Assembling mammal trait databases for phylogenetic comparative models
Source:vignettes/db-assembly-workflow_mammals.Rmd
db-assembly-workflow_mammals.RmdComparative analyses often begin well before model fitting. Trait data are commonly assembled from multiple databases, each with its own species names, column names, measurement conventions, and taxonomic coverage. A phylogenetic tree adds one more requirement: the final trait table must contain species that can be matched to the tree, and the table and tree must be aligned before they can be used in a phylogenetic model.

◆ Information given ◆
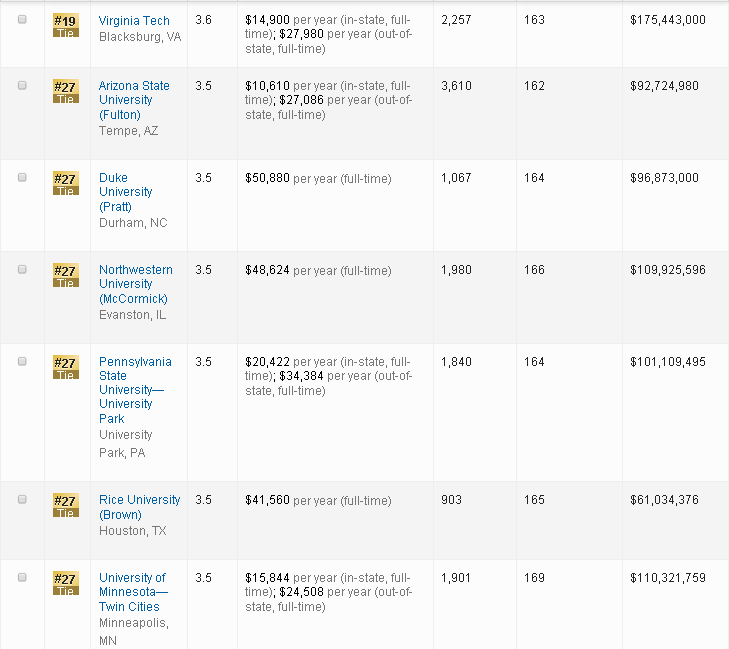The height and width of the screenshot is (649, 729).
Task: Enable the Northwestern University row checkbox
Action: (x=22, y=269)
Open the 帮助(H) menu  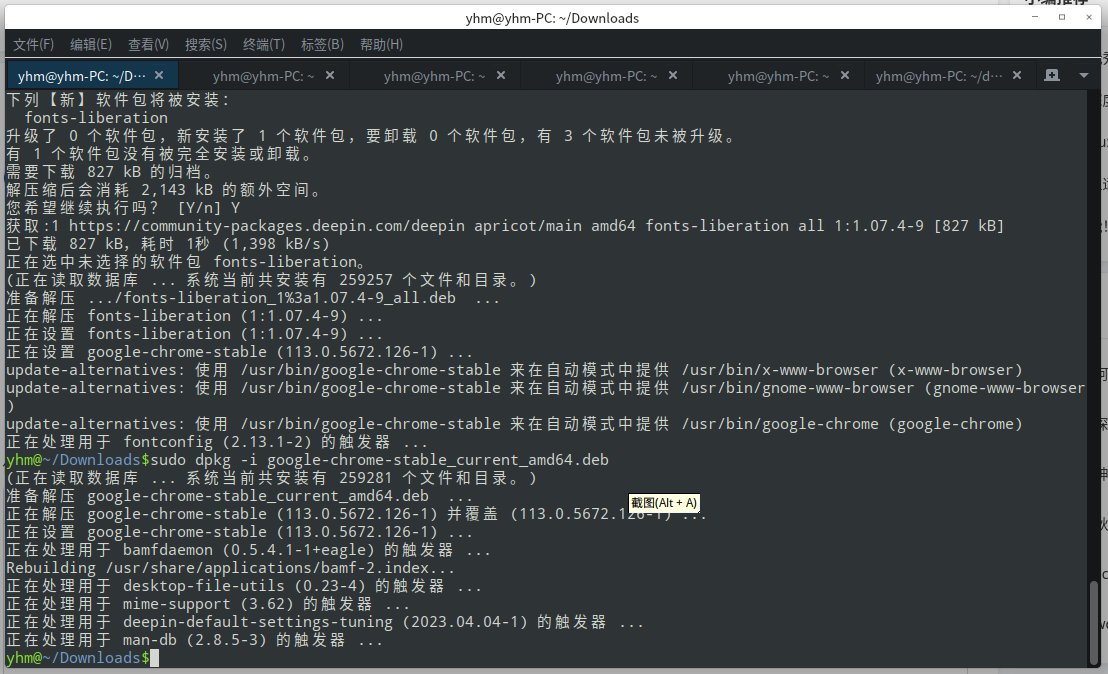(380, 44)
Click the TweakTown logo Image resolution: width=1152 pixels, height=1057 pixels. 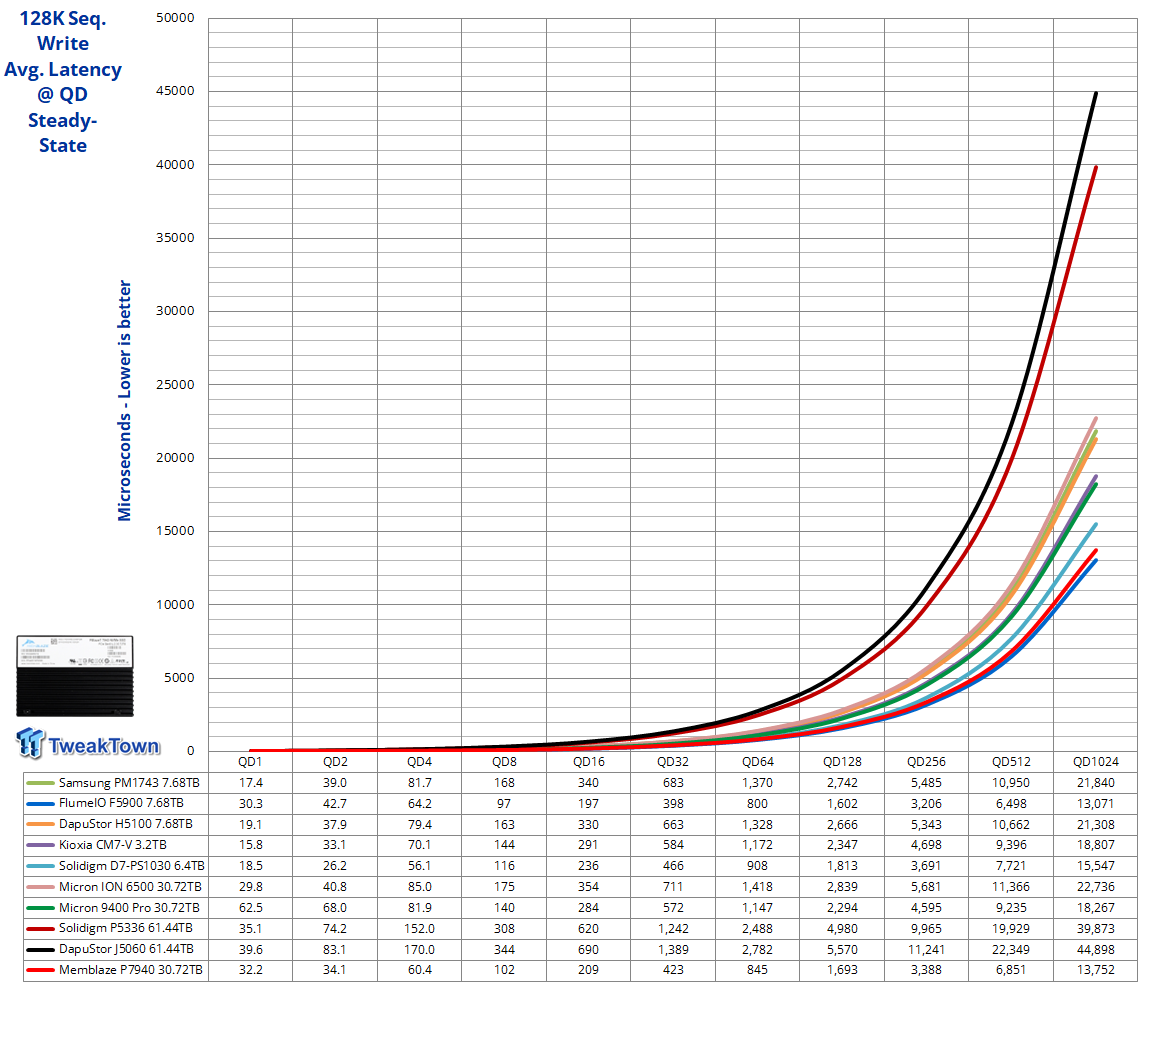pos(87,743)
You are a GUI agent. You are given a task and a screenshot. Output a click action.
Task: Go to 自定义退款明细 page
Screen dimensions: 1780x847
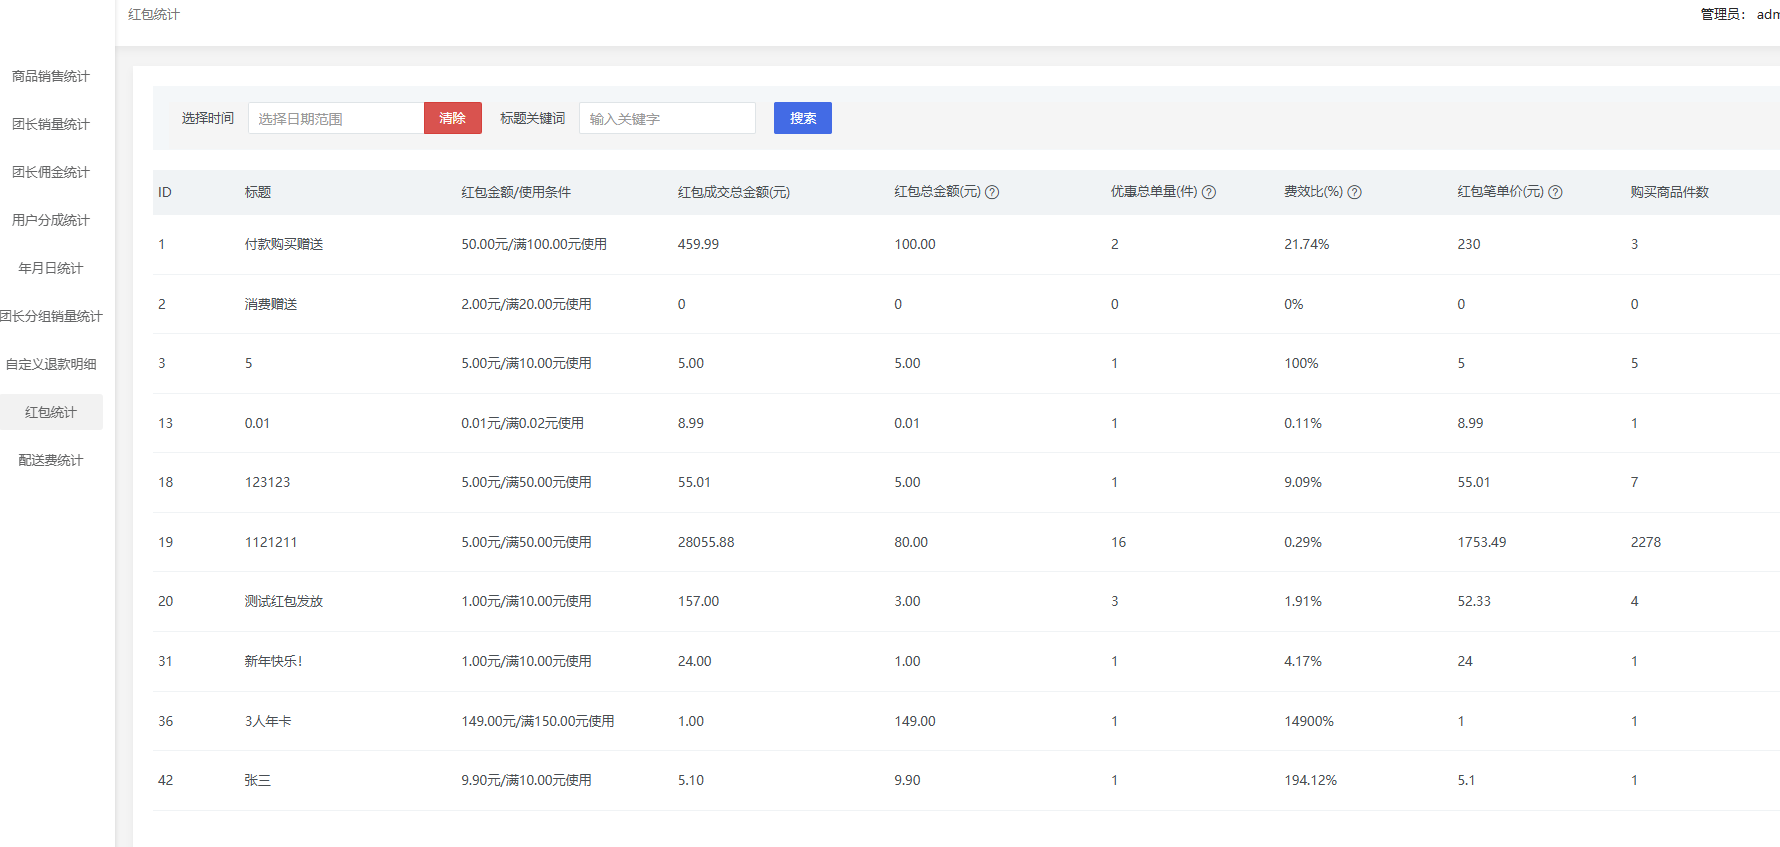point(51,364)
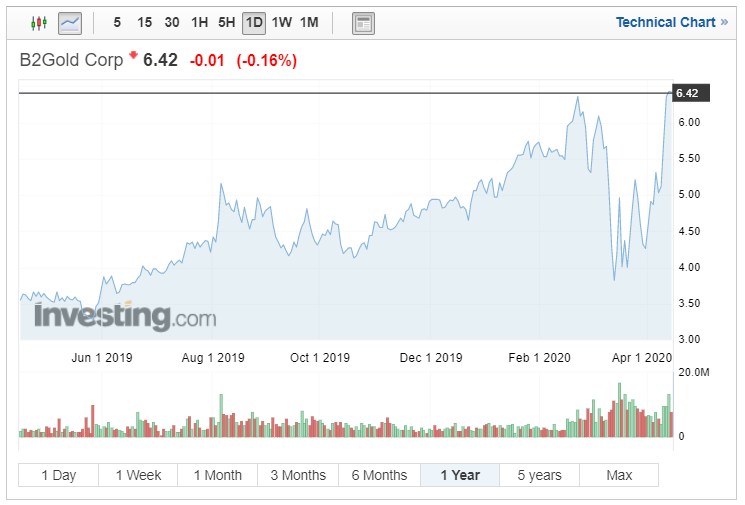
Task: View the 5 years range
Action: pyautogui.click(x=540, y=475)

◆ Short task ◆
Please write out everything from "Assembling mammal trait" down to "a phylogenetic model." in the text on assembling mammal trait databases, keeping the wording unchanged. The data above play no part in what is asked here.

◆ Reply to the exercise ◆
Assembling mammal trait databases for phylogenetic comparative models
Source:vignettes/db-assembly-workflow_mammals.Rmd
db-assembly-workflow_mammals.RmdComparative analyses often begin well before model fitting. Trait data are commonly assembled from multiple databases, each with its own species names, column names, measurement conventions, and taxonomic coverage. A phylogenetic tree adds one more requirement: the final trait table must contain species that can be matched to the tree, and the table and tree must be aligned before they can be used in a phylogenetic model.